**Что нужно**
Допишите текст о социальной функции предметов и идеологии потребления, начав сразу после его последнего предложения.

**Фрагмент текста**
К критике политической экономии знака
Функция-знак и классовая логика
I. Социальная функция предмета-знака
Эмпиристская гипотеза: потребности и потребительная стоимость
Анализ социальной логики, которая упорядочивает практику предметов, распределяя их по различным классам или категориям, должен в то же самое время являться критическим анализом идеологии «потребления», которая в настоящее время подкрепляет любую относящуюся к предметам практику. Этот двойной анализ — анализ различающей социальной функции предметов и анализ политической функции идеологии, которая с ней связана, — должен исходить из одной абсолютной предпосылки: из отмены само собой разумеющегося рассмотрения предметов в терминах потребностей, отмены гипотезы первичности потребительной стоимости.

**Данные**
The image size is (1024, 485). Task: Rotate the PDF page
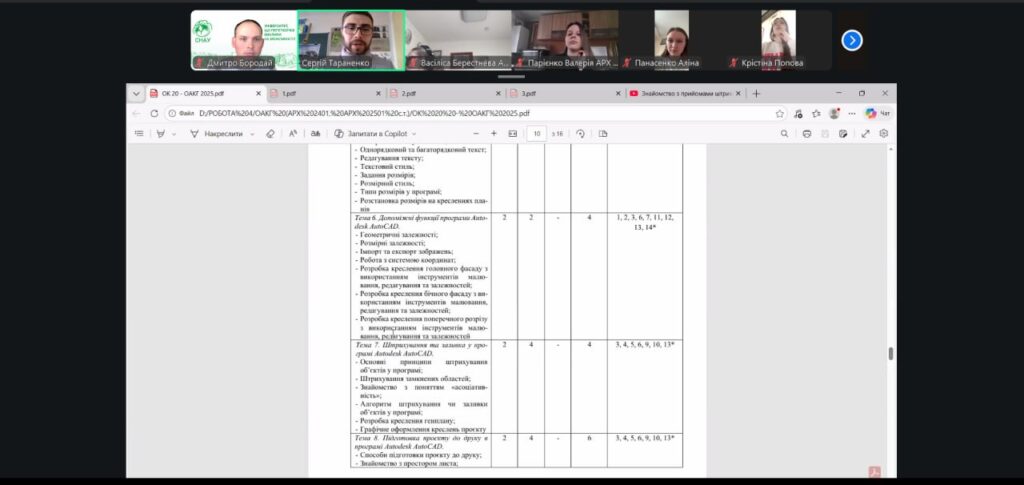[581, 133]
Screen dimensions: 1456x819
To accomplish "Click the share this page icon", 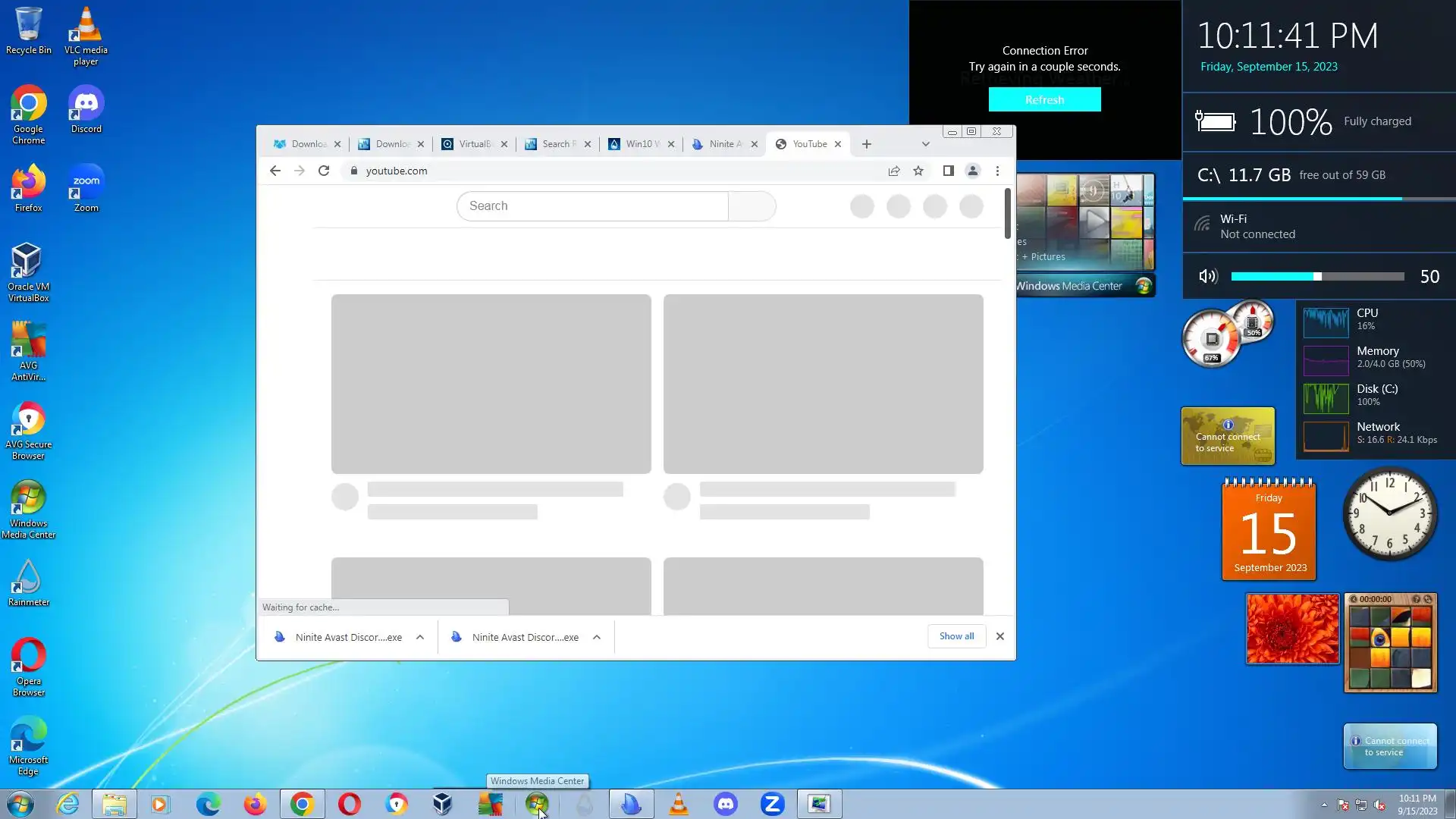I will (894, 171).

**Результат**
Эта гипотеза, поддерживаемая очевидностью обыденной жизни, приписывает предметам функциональный статус, статус утвари, связанный с техническими операциями, относящимися к миру, и даже — тем самым — статус опосредования антропологических «природных» потребностей индивида. В такой перспективе предметы в первую очередь зависят от потребностей, приобретая смысл в экономическом отношении человека к окружающей среде.
Эта эмпиристская гипотеза неверна. Дело обстоит совсем не так, словно бы первичным статусом предмета был прагматический статус, на который лишь затем накладывалась бы социальная знаковая стоимость[1]— наоборот, фундаментальным является знаковая меновая стоимость, так что потребительная стоимость подчас оказывается просто ее практическим приложением (или даже простой рационализацией): только в такой парадоксальной форме социологическая гипотеза оказывается верной. В своей несомненной очевидности потребности и функции описывают, в сущности, лишь некий абстрактный уровень, явный дискурс предметов, по отношению к которому фундаментальным является социальный дискурс, остающийся по большей части бессознательным. Истинная теория предметов и потребления должна основываться не на теории потребностей и их удовлетворения, а на теории социальной демонстрации и значения.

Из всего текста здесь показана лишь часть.